## Exercise aim
Your response to the data below should hold nothing except the lines from the one containing "You are a computer-use agent. Screen" down to the one containing "Increase Audio Delay", reproduced exactly and without pictures.

## Records provided
:::
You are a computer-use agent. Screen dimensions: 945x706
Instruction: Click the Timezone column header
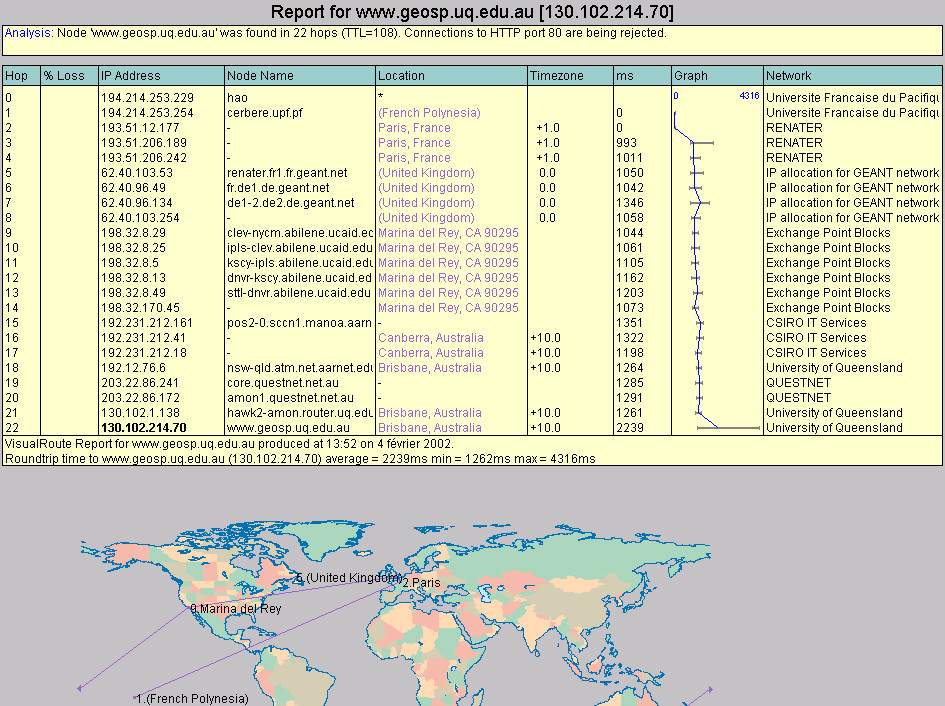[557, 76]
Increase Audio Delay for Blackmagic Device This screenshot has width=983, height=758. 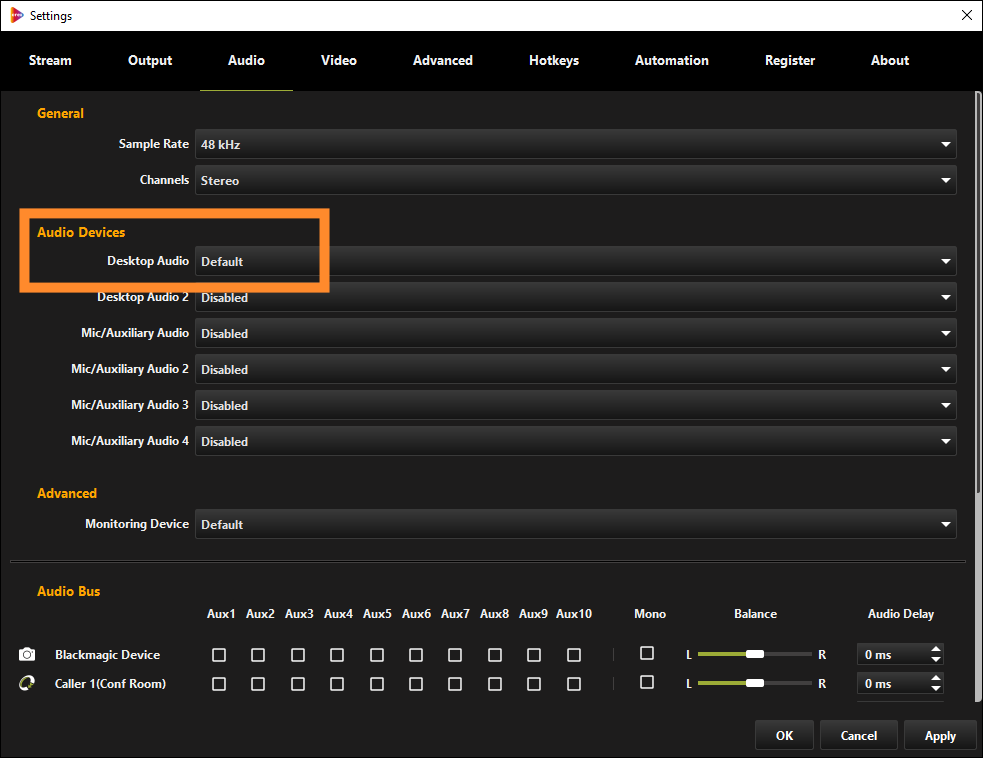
:::
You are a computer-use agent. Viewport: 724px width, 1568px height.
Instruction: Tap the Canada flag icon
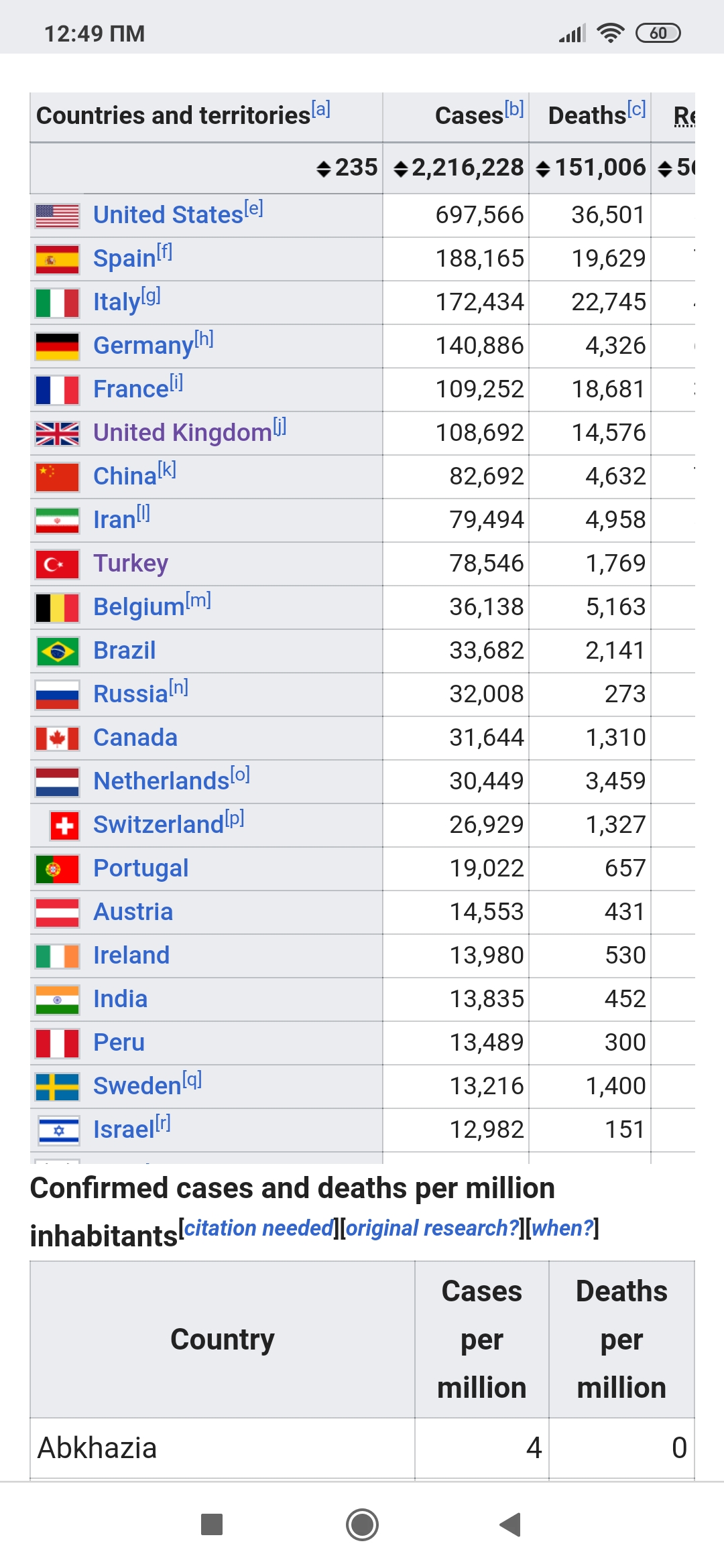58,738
:::
## Task response
You are a computer-use agent. Screen dimensions: 945x706
Instruction: Click the Timezone column header
[557, 76]
Increase Audio Delay for Blackmagic Device This screenshot has width=983, height=758. 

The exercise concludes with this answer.